3.6.2.2.1. Permiten el movimiento de la bacteria actuando como la hélice de un barco.

3.6.3. PILIS

3.6.3.1. Estructura

3.6.3.1.1. Similares a las fimbrias, a excepción de su anchura y de que solo hay 1 o 2 por célula.

3.6.3.2. Función

3.6.3.2.1. Participan en la conjugación, formando un tubo de comunicación entre dos bacterias, a través del cual se transfiere un plásmido.

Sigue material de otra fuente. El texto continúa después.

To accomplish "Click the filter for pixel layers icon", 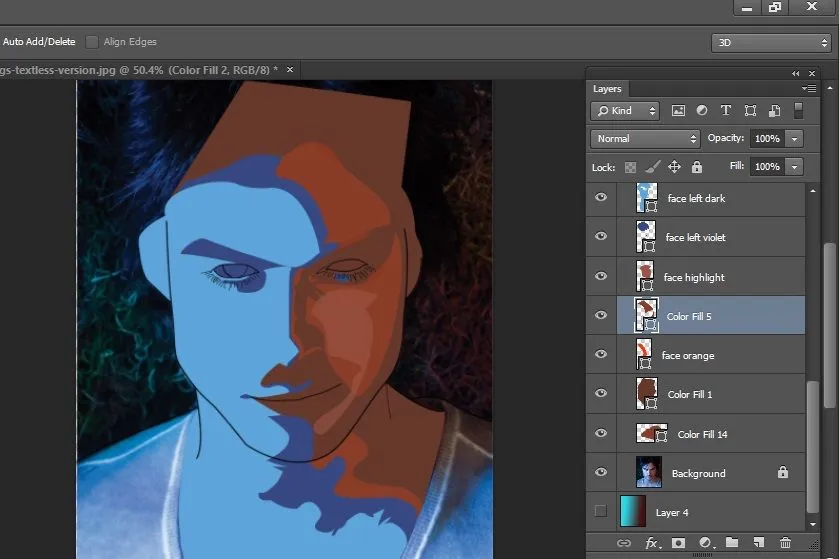I will [678, 111].
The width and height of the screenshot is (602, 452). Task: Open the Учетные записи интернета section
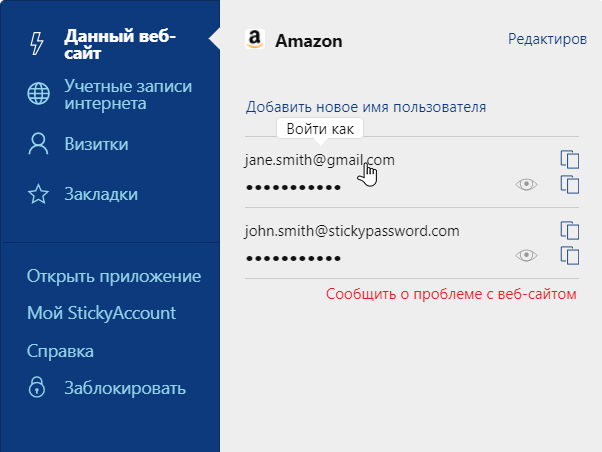pyautogui.click(x=128, y=94)
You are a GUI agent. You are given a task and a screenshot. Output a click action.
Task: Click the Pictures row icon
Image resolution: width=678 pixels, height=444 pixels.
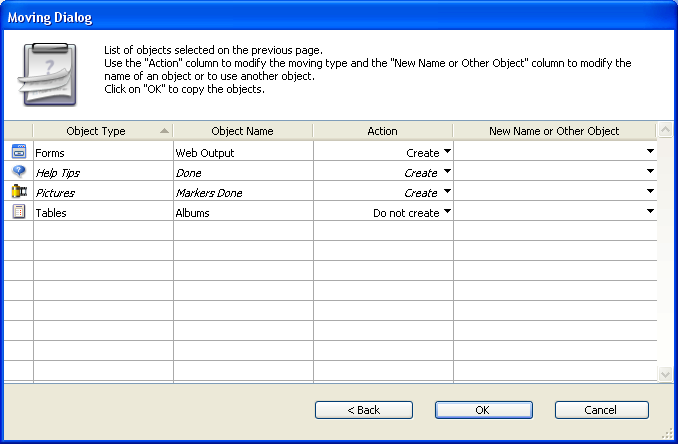tap(18, 192)
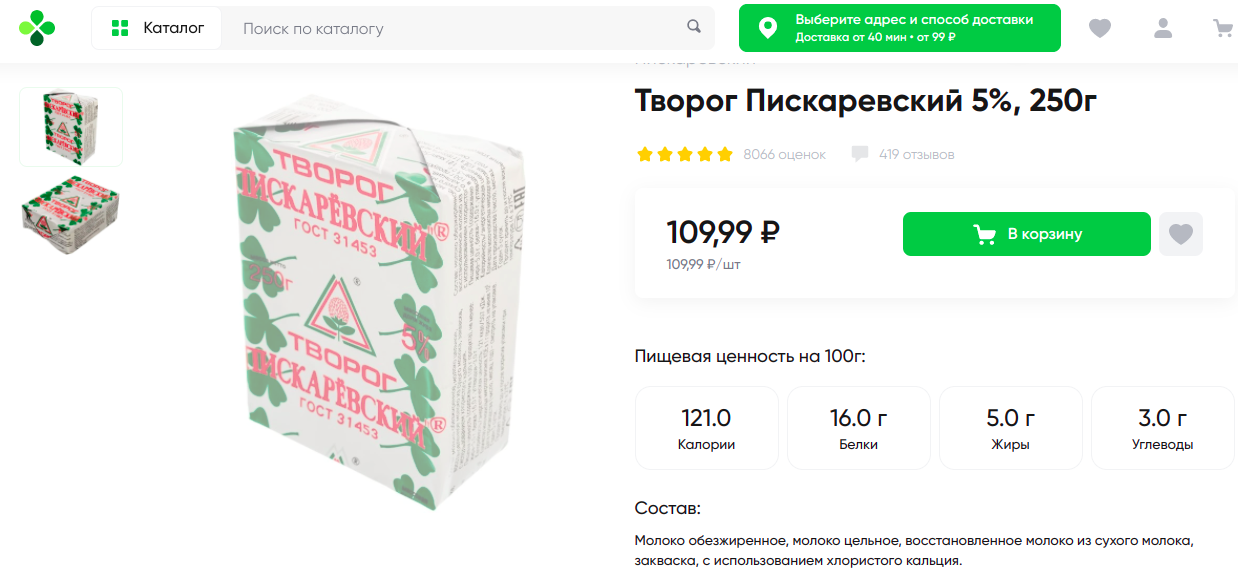Image resolution: width=1238 pixels, height=586 pixels.
Task: Select the second product thumbnail
Action: coord(71,214)
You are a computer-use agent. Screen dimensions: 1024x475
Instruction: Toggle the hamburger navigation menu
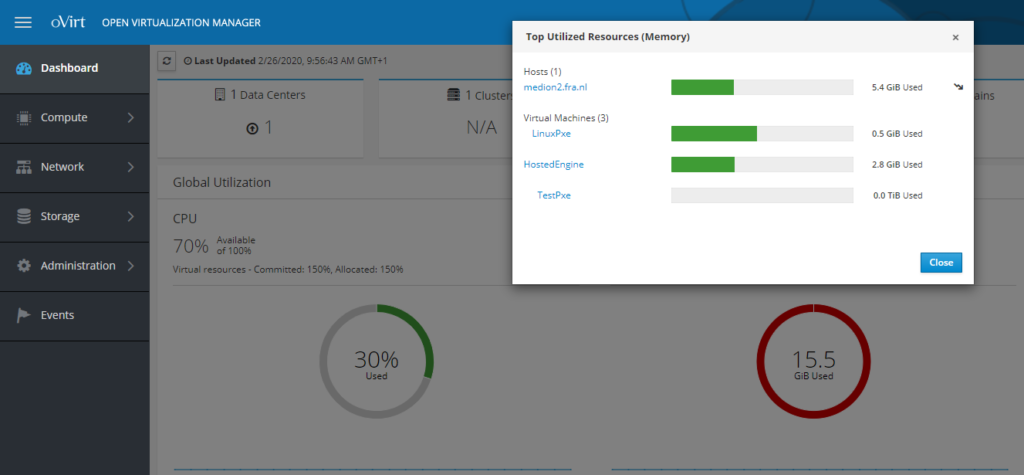[x=24, y=22]
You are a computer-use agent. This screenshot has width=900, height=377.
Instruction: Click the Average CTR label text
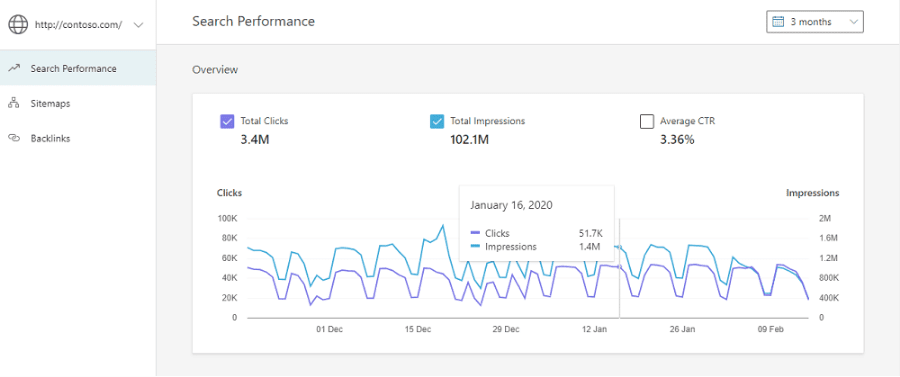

4. TINCIÓN Y OBSERVACIÓN DE BACTERIAS

4.1. Observación en fresco

4.1.1. Técnica de la gota pendiente

4.1.1.1. Fundamento

4.1.1.1.1. Nos permite evitar los artefactos que pueden ocasionar la fijación y la tinción.

4.1.1.2. Procedimiento

4.1.1.2.1. 1º Tomar una muestra con el asa de siembra y ponerla sobre un cubreobjetos (si el cultivo es sólido, poner antes una gota de agua). 2ºEn un portaobjetos excavado poner 2 gotas de aceite de inmersión a los lados de la excavación. 3ºColocar el cubreobjetos sobre el portaobjetos de modo que la gota coincida con la excavación.

4.1.1.3. Observación

4.1.1.3.1. Permite observar la movilidad de la bacteria.

4.2. Tinción

4.2.1. Simple

4.2.1.1. Tinciones con un único colorante. No permiten diferenciar bacterias ya que todas se tiñen igual, solo nos permite estudiar su morfología y agrupamiento.

4.2.1.1.1. Azul de metileno

4.2.1.1.2. Nigrosina

4.2.2. Diferencial

4.2.2.1. Utilizan 2 colorantes y permiten diferenciar especies bacterianas según el comportamiento ante el colorante

4.2.2.1.1. Gram

4.2.2.1.2. Ziehl-Neelsen

4.2.3. Estructural

4.2.3.1. Diseñadas para teñir estructuras presentes solo en algunas especies bacterianas y que sirven como criterio de identificación.

4.2.3.1.1. Tinción de esporas

5. MORFOLOGÍA MACROSCÓPICA

5.1. Tamaño: 0,5 mm a varios mm (24 horas).

5.2. Forma (vista superior): Puntiforme, circular, Filamentosa, Irregular, Rizoide y Fusiforme.

5.3. Elevación: Plana, Elevada, Convexa, Pulvinada y Umbilicada.

5.4. Borde: Liso, Ondulado, Lobulado y Rugoso.

5.5. Superficie: Brillante, Mate, Lisa, Estriada, Amorfa y Granular.

5.6. Consistencia: Dura, Cremosa, Mucosa y Pegajosa.